Top of Material for this exercise

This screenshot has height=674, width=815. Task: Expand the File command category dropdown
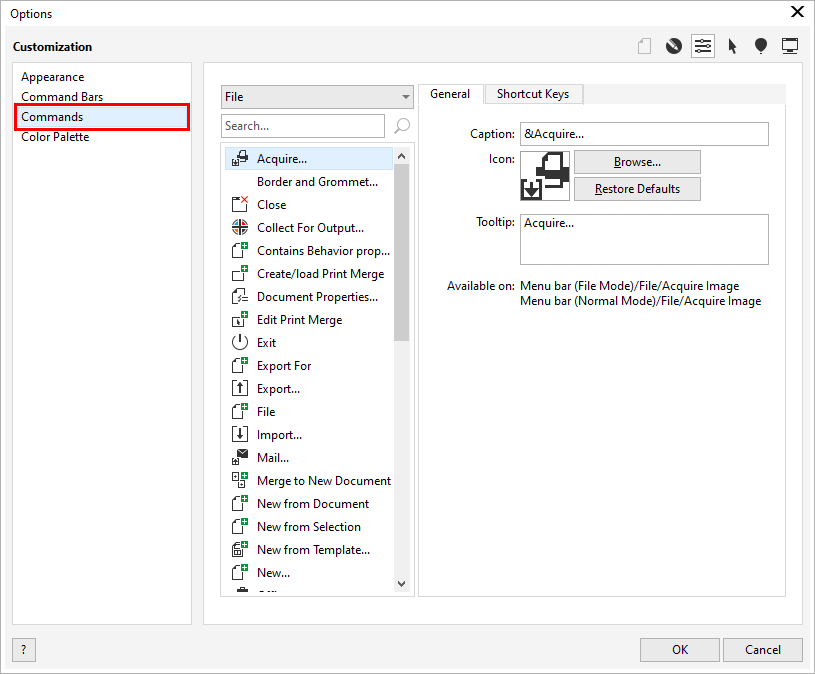point(317,97)
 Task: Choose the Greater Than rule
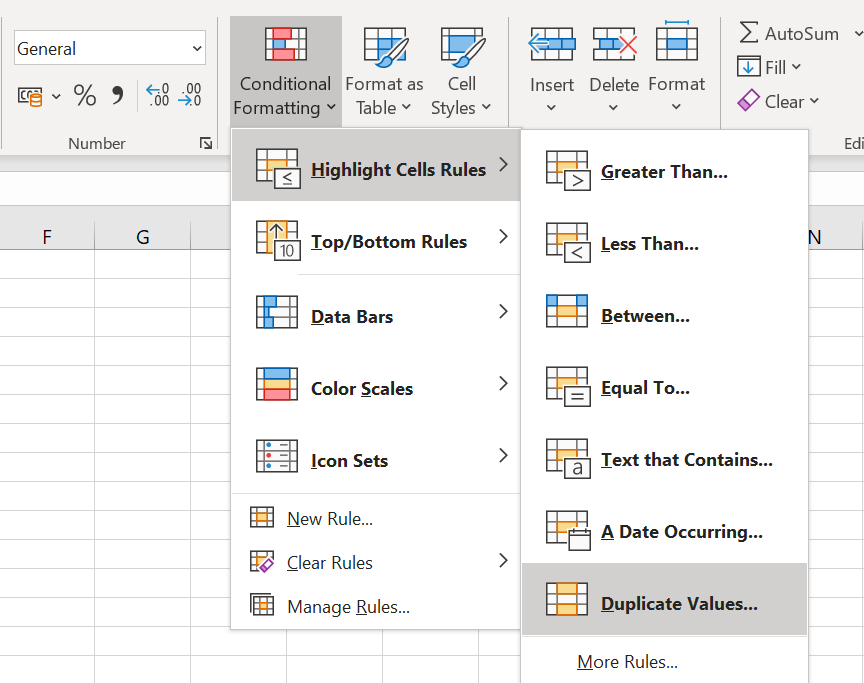(664, 172)
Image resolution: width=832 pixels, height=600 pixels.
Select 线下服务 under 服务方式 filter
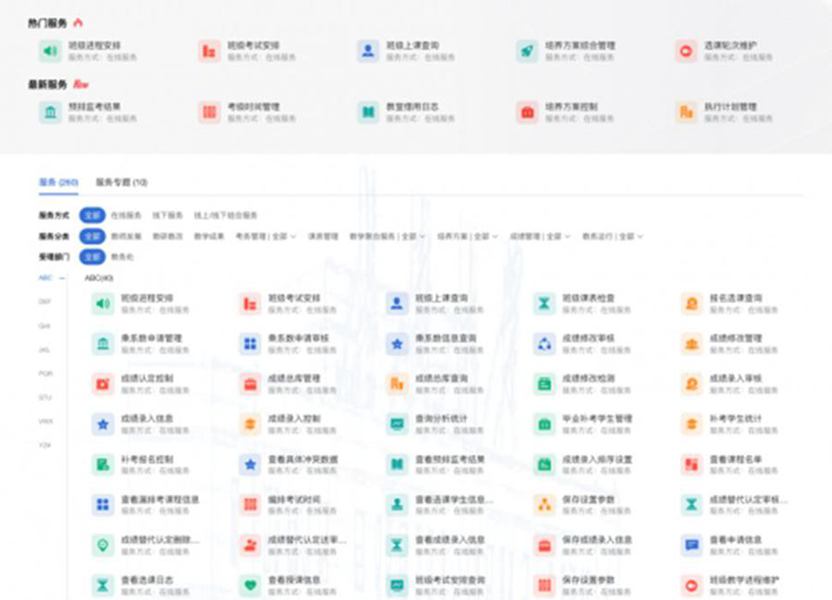(x=168, y=215)
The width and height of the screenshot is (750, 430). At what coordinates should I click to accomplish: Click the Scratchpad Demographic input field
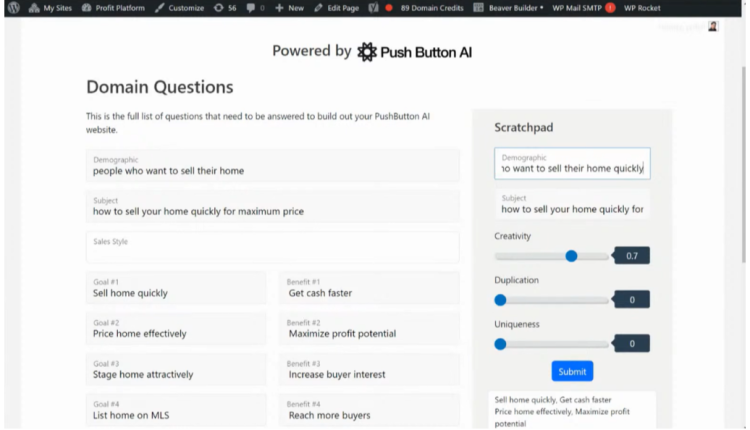(572, 164)
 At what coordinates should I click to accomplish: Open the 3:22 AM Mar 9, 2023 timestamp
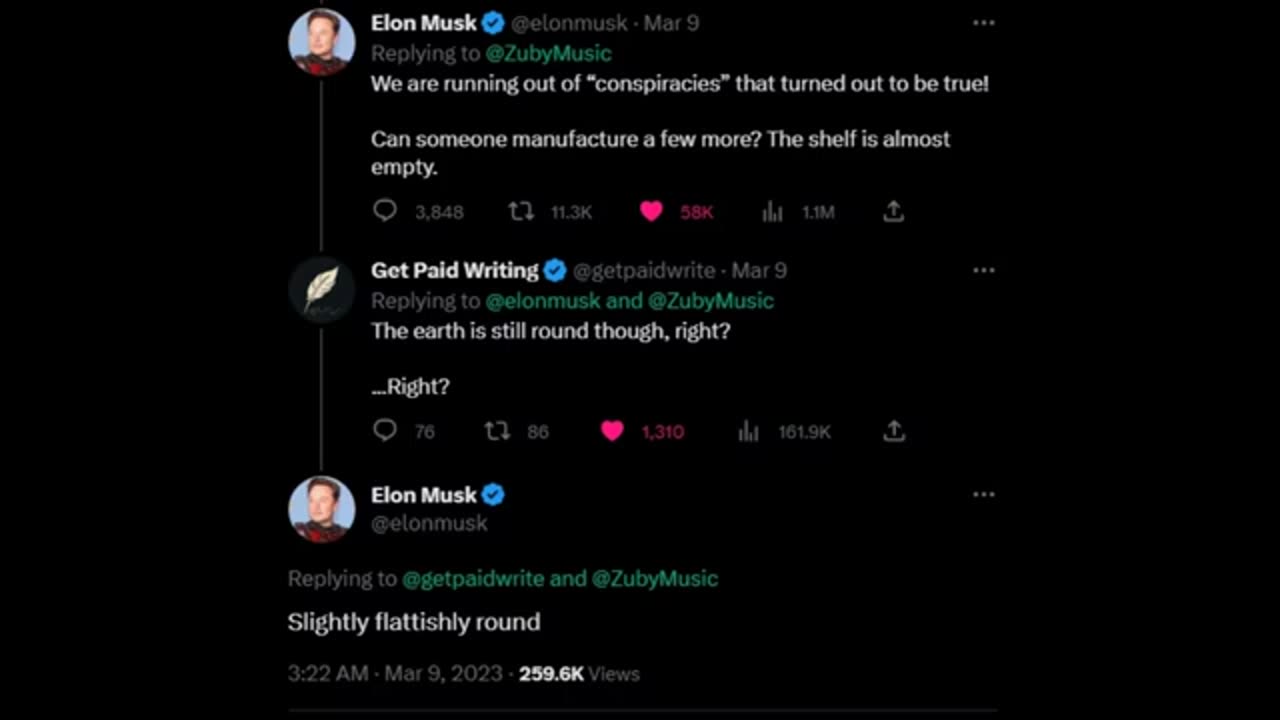coord(394,674)
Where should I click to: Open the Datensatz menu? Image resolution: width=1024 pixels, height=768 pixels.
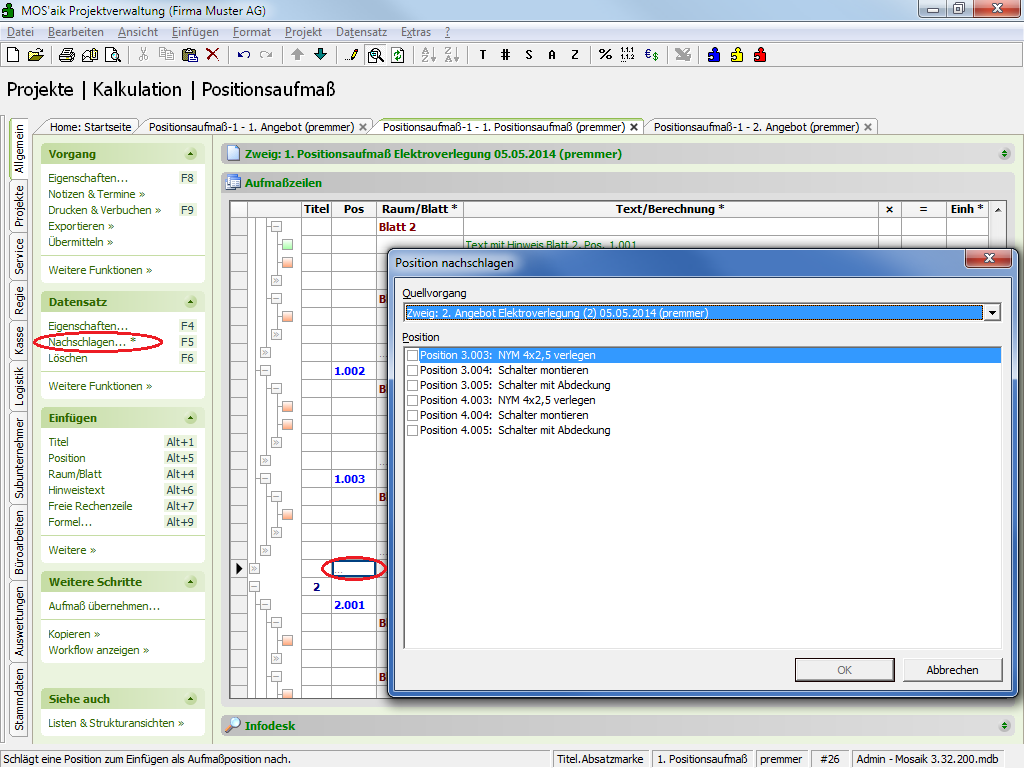tap(361, 32)
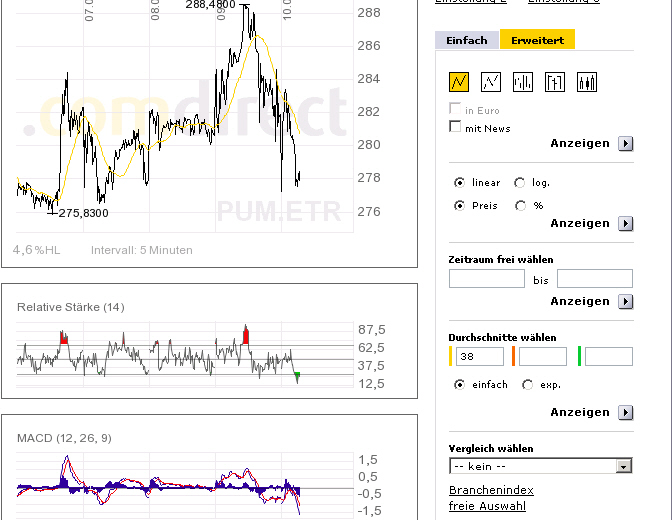Select the log. scale radio button
Viewport: 672px width, 520px height.
click(519, 183)
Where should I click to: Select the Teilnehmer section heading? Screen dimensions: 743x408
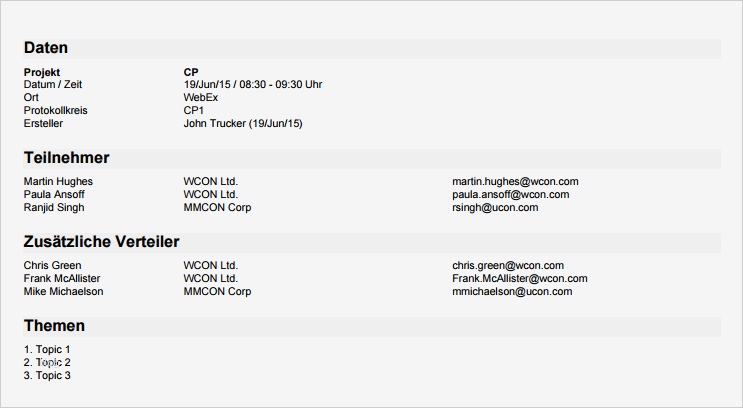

Bottom of Material for this exercise

-- Instructions to follow --
Set down every record above exactly as it stands, but skip the pictures.

-- Task answer --
This screenshot has height=674, width=815. Task: Expand the File command category dropdown
point(317,97)
 Task: Choose the Greater Than rule
(664, 172)
Image resolution: width=832 pixels, height=600 pixels.
Select 线下服务 under 服务方式 filter
(x=168, y=215)
The width and height of the screenshot is (750, 430). At what coordinates should I click to accomplish: Click the Scratchpad Demographic input field
(572, 164)
 At what coordinates should I click to accomplish: Open the 3:22 AM Mar 9, 2023 timestamp
coord(394,674)
Where should I click to: Open the Datensatz menu? Image resolution: width=1024 pixels, height=768 pixels.
tap(361, 32)
Select the log. scale radio button
Viewport: 672px width, 520px height.
click(519, 183)
Where should I click to: Select the Teilnehmer section heading? Screen dimensions: 743x408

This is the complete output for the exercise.